▶ _原文_:
■ ■ ■ ■

ユダヤ人は有史以来 パレスチナ紛争の根源/上下
ユダヤ人について知りたいのでなにかありませんか、と恩師に尋ねたところ、薦められたのが本書と、ルイス・ワース著の "The Ghetto" であった。動機は忘れてしまったが、まとめて読んで知識を身につけようと思ったことは覚えている。
そもそも学校教育の現場で、中東についてはほとんど教えないーーイスラエルには聖地エルサレムがあるとか、アラブ人は大半がイスラム教徒で、イスラム教とはアッラーを唯一神とし、聖地はメッカにあり、巨大なモスクを建て、ラマダンと呼ばれる断食をすることなどくらいしかーーので、基礎知識というものが全くなかった。
だから、読み始めはすでに既知の事実として語られて説明のない言葉、出来事、ほんの少ししか解説のない事柄の多さに、理解するのが大変難しかった。
本書自体が専門的な内容(資料など)を多分に含んでおり、もともと難しいものであったはずなので、それに基礎知識のない人間が取り組むのだから、結果は言わずもがな、である。

■ ■ ■ ■

▶ _単語と項目の位置データ_:

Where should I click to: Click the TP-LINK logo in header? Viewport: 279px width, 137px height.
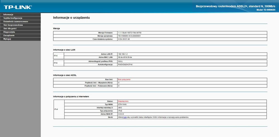(18, 7)
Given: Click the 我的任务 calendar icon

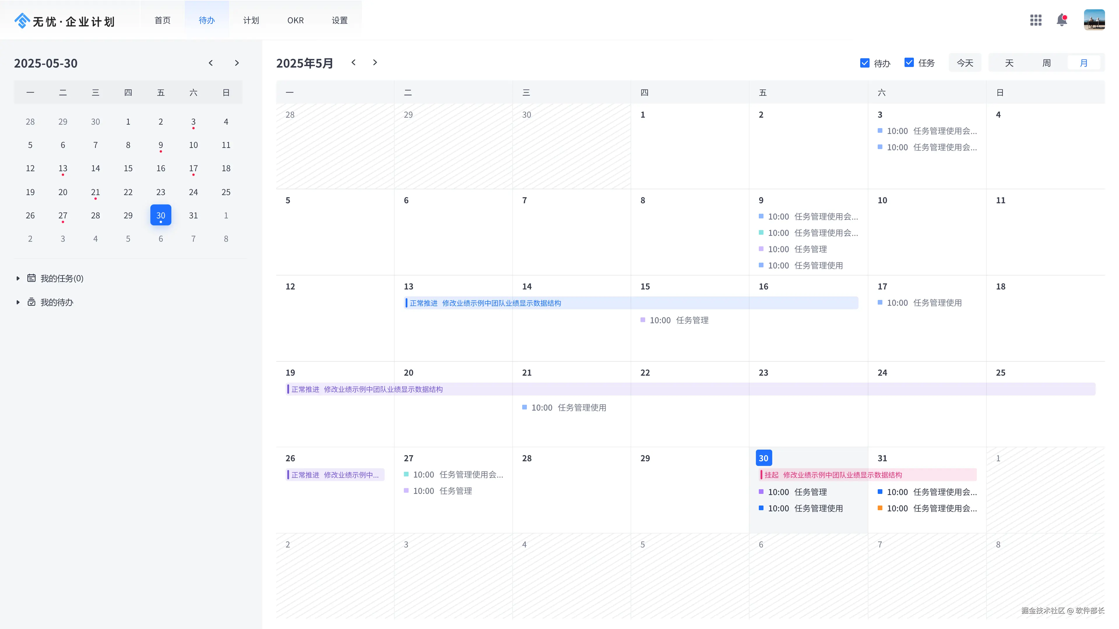Looking at the screenshot, I should point(31,278).
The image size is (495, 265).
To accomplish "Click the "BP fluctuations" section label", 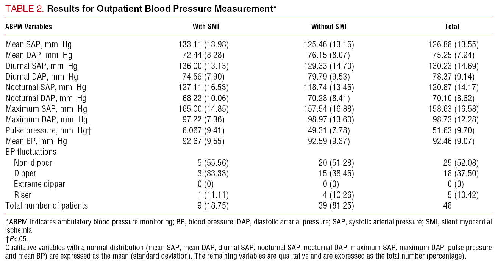I will [x=31, y=152].
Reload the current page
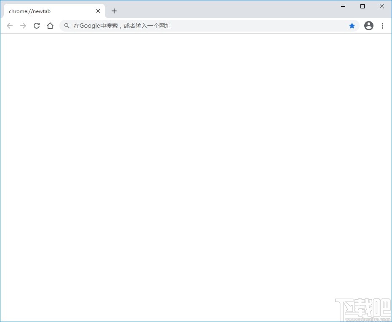The height and width of the screenshot is (322, 392). [x=37, y=26]
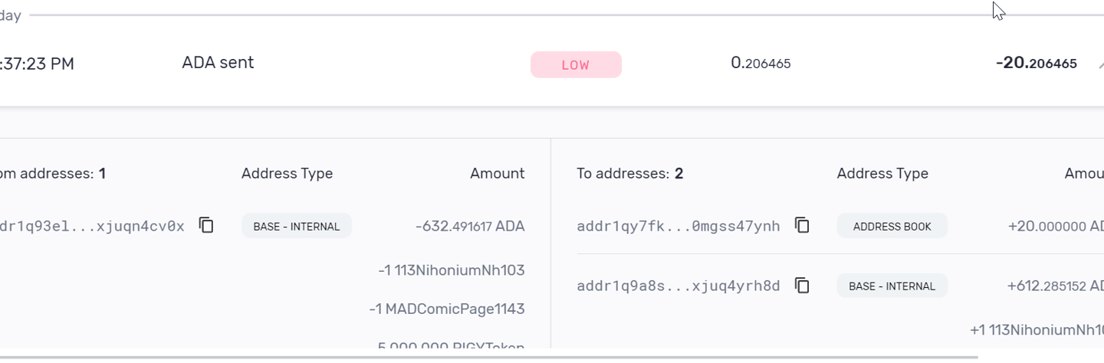Copy the addr1qy7fk recipient address
The width and height of the screenshot is (1104, 363).
point(802,225)
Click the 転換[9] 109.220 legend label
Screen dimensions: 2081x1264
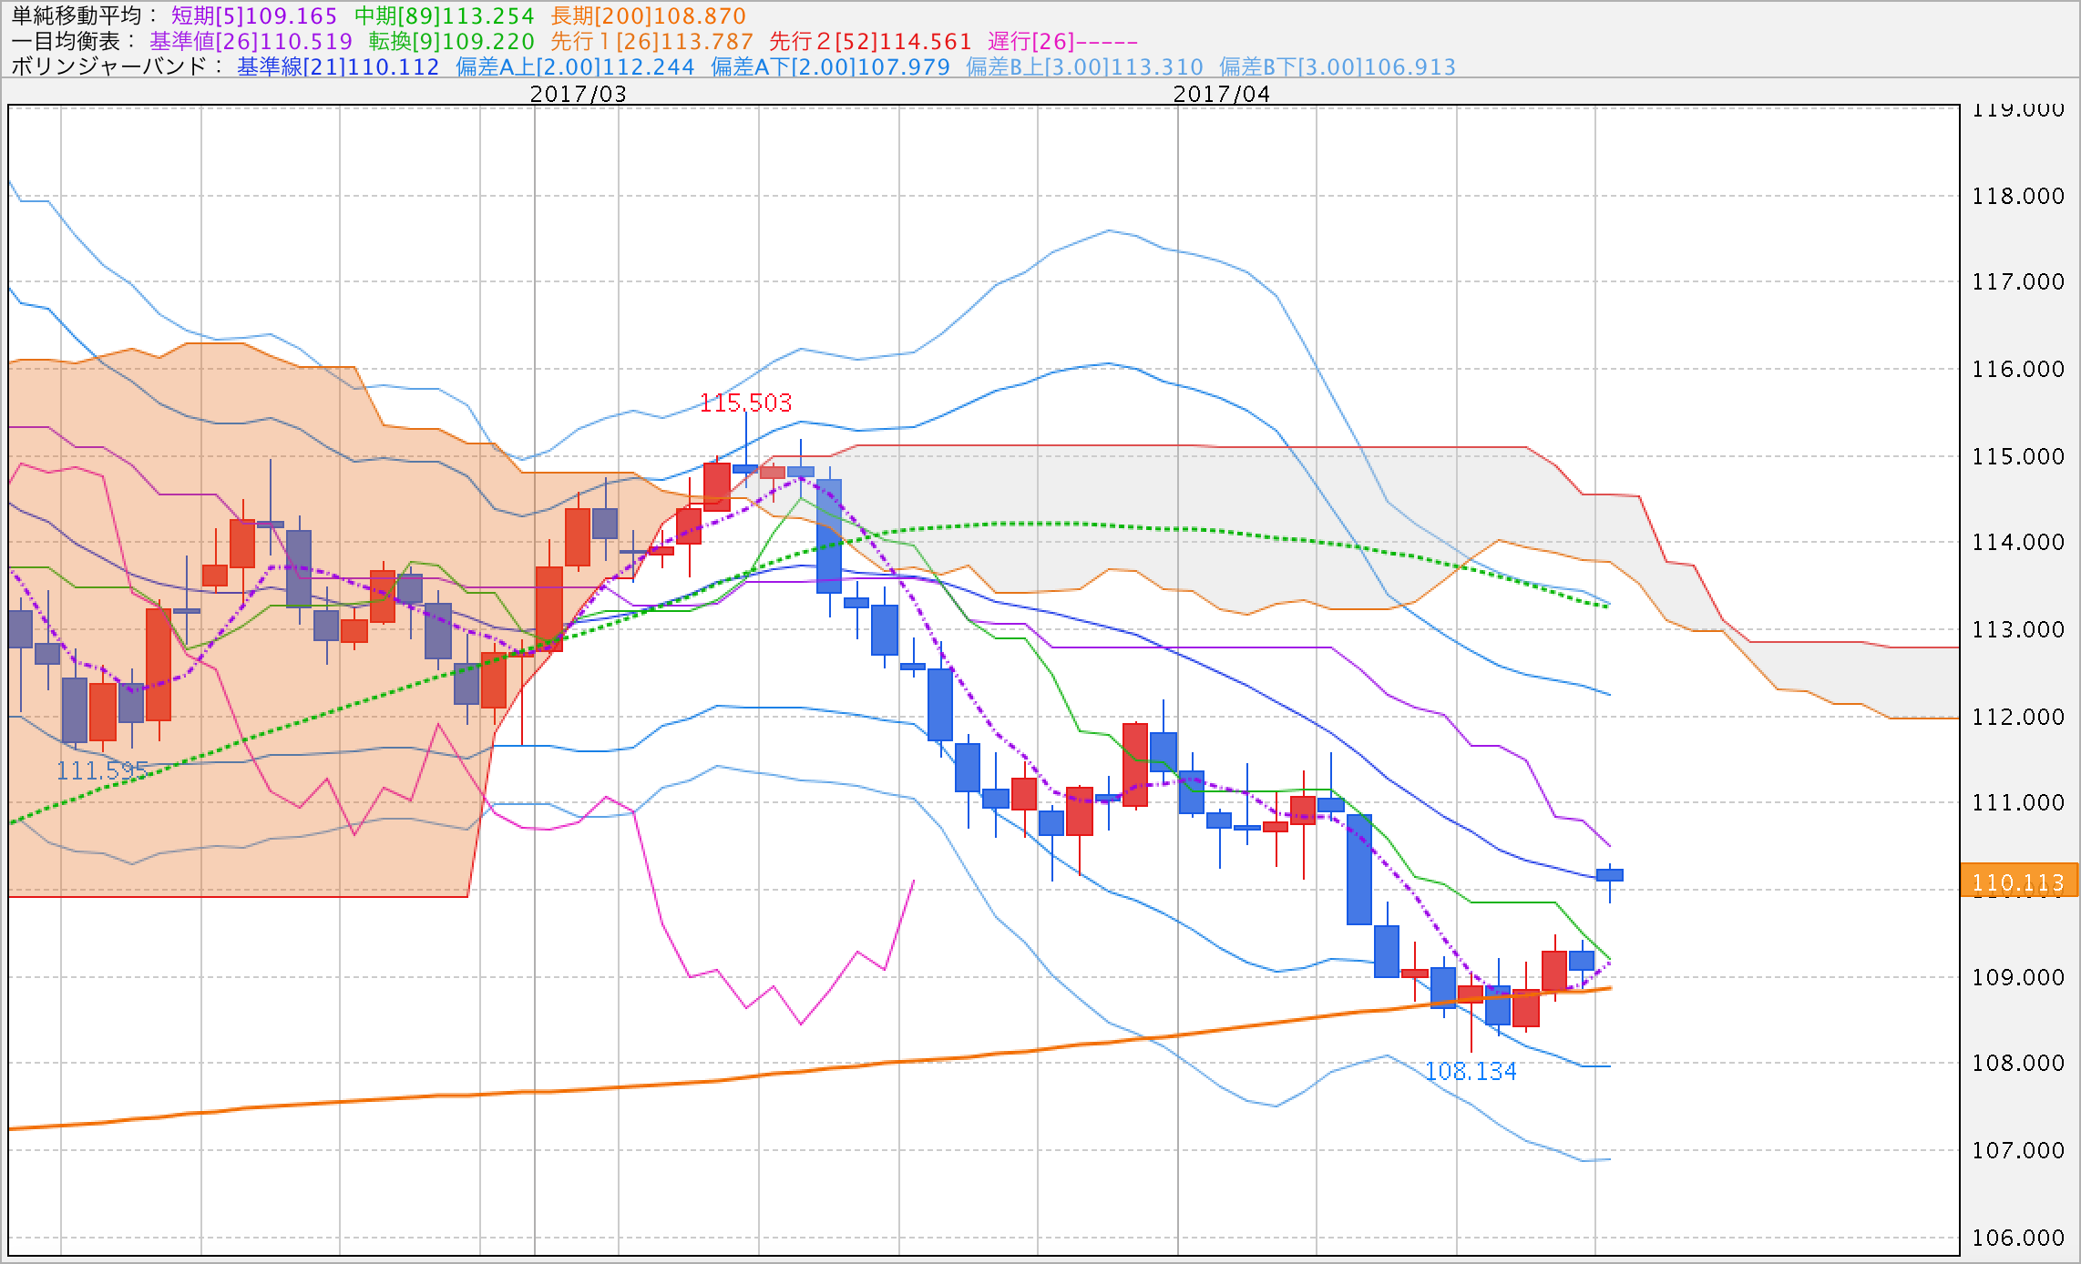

■ ■ ■ ■

原文について、次の質問に答えてください。
1. 恩師が本書といっしょに薦めた本は何ですか。
2. イスラム教の聖地はどこにあると書かれていますか。
3. 本書は何を多く含んでいると書かれていますか。

1. ルイス・ワース著の "The Ghetto"
2. メッカ
3. 専門的な内容(資料など)